Duplicate the records from the line containing "The height and width of the screenshot is (812, 1494)." to the line containing "coord(45,116)", both included.

Data extracted from a collection:
■ ■ ■ ■
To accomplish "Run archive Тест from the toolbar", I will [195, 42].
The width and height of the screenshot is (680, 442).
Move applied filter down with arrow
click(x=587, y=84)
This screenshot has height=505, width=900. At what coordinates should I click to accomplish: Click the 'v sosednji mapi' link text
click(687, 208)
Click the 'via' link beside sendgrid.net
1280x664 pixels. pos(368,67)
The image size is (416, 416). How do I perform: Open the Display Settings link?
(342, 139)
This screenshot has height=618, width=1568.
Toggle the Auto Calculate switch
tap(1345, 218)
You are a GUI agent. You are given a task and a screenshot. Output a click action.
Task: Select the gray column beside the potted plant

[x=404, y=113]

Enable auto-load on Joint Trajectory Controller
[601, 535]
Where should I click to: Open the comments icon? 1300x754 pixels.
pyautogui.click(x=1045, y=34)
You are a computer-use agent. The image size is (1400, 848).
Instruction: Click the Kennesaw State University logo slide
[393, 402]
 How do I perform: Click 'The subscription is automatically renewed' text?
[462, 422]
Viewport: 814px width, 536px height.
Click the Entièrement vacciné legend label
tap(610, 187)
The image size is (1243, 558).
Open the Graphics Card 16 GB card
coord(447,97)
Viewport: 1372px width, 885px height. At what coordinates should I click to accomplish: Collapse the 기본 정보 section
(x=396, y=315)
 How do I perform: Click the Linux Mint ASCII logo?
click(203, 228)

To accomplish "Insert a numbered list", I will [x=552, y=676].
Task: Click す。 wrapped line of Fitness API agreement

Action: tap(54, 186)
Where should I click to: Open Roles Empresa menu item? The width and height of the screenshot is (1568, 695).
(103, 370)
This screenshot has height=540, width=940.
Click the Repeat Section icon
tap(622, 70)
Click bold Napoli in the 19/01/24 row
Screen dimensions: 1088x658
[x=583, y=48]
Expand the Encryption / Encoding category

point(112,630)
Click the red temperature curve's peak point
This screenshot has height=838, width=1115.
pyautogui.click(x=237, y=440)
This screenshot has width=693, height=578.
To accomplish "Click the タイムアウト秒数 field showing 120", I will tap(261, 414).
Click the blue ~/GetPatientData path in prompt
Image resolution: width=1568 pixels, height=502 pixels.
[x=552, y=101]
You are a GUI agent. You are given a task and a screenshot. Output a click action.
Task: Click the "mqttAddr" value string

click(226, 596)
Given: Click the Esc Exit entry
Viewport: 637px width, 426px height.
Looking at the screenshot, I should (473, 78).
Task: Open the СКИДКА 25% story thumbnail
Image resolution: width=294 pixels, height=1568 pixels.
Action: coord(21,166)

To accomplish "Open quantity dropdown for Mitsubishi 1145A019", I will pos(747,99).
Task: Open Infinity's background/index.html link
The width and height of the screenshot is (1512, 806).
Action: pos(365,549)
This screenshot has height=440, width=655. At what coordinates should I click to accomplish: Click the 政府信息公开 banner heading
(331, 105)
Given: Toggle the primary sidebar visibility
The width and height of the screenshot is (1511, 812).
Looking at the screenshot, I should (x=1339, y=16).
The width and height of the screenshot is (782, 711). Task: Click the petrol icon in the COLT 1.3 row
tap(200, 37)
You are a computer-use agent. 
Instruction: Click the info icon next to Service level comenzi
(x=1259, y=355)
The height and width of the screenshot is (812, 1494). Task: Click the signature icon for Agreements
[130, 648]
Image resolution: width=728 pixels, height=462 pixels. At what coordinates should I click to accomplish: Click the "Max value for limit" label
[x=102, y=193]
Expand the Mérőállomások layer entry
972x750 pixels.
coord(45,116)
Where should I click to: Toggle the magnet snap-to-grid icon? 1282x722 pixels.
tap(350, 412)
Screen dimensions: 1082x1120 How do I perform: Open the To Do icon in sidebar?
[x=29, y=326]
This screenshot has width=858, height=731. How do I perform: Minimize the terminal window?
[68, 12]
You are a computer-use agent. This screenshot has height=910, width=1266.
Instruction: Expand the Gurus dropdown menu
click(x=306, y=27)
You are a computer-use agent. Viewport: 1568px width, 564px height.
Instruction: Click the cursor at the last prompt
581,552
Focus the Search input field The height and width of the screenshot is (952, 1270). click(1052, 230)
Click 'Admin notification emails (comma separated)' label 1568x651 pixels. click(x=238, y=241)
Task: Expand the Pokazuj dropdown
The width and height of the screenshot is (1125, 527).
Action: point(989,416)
■ ■ ■ ■
> Exercise solution
The height and width of the screenshot is (812, 1494). Task: Click the signature icon for Agreements
[130, 648]
Image resolution: width=728 pixels, height=462 pixels. At what coordinates should I click to accomplish: Click the "Max value for limit" label
[x=102, y=193]
Expand the Mérőállomások layer entry
972x750 pixels.
coord(45,116)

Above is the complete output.